Top tips on how to deal with email security

By Jason Howells, EMEA Director, Barracuda MSP

The aim of any business is of course to create revenue and profit, therefore finding new ways to make this possible is always on the cards for SMEs. In Barracuda MSP’s recent Evolving Landscape of the MSP Business report, we found 65% of SMEs said that reducing capital expenditure is one of the main drivers for introducing MSP’s into their operations. But, as well as the monetary benefits, the survey also highlighted addressing security concerns (30%) and overcoming skills shortages (47%) as other key drivers. Furthermore, our research showed that 86% of SME customers are turning to MSPs for email services, which could suggest that this is an area that SMEs are not only focused on but where attempted cyber attacks are taking place.

For SMEs in particular, email threats are increasing in severity and becoming  more of a concern for businesses. In another recent survey we carried out, 87% of IT professionals had been hit by email-based threats in the past year, furthermore 81% of these respondents stated that the frequency and cost per breach has also increased. On top of this, the findings in the survey established that anyone can fall victim, with company executives the most likely to be targeted as they usually have access to the largest quantity of sensitive data.

The Modification of Email Attacks

Despite the fact that ransomware and social engineering email attacks are reasonably new threats, they are becoming increasingly more popular with cybercriminals. This is due to the fact that they don’t have to worry about using a middleman, the criminals get paid directly rather than scouring the dark web for a buyer of stolen information.

The growth of spear phishing has increased the severity of email attacks for SMEs as they do not require malicious links to be included in the email. Spear phishing attacks give the victim the impression that the email has been sent from someone they trust, be it a business associate or partner with seemingly legitimate requests to send money. Furthermore, these attacks can also escalate into account takeovers. Some top cyber criminals are starting to use spear phishing to acquire credentials for certain software in order to use a compromised account to continue to send evenmore convincing spear phishing emails to other members of the organisation.

How do SMEs stay vigilant?

In light of these trends, as an SME, if you’re using a managed service provider there are certain expectations you should have from any MSP you decide to partner with. Firstly, making sure that they are updating their email offerings consistently to help you strengthen your defences against email phishing attacks. For example, as cloud-based applications continue to grow in popularity, many enterprises are relying on native security, which does not offer the same level of protection compared to third-party solutions. As a customer, your MSP should be establishing multi-layered approaches to the security of your data in order to keep your business as secure as possible.

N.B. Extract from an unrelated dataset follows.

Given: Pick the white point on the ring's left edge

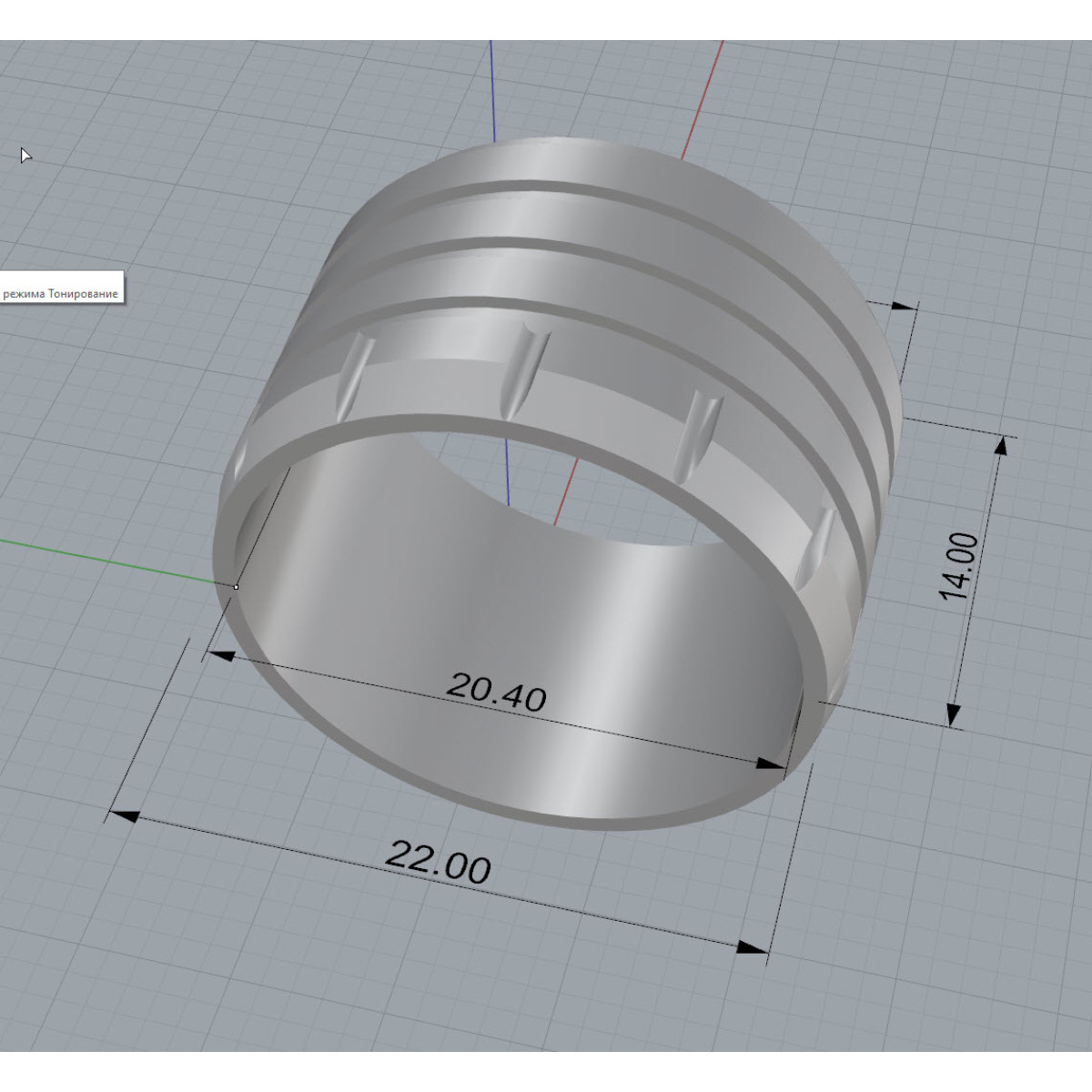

For example, we’ve recently developed Barracuda Sentinel, which uses machine learning to analyse communications patterns to identify and prevent spear phishing attacks. And, because it is API-based, not gateway-based, it can detect attacks the gateway can’t, such as a compromised account sending out bad emails internally. The AI platform also helps identify individuals that are most likely to be at risk from spear phishing, so MSPs can provide them with anti-fraud training.

Spear phishing and account takeover aren’t the end, though. The threat landscape will continue to evolve as the tactics of these cybercriminals conducting attacks on your business become ever more sophisticated. However being as well informed and prepared as possible can really help defend against the increasing frequency of these threats. Keeping up-to-date with these trends has become essential for an SME and to make sure that your MSP is providing the necessary defences for your data.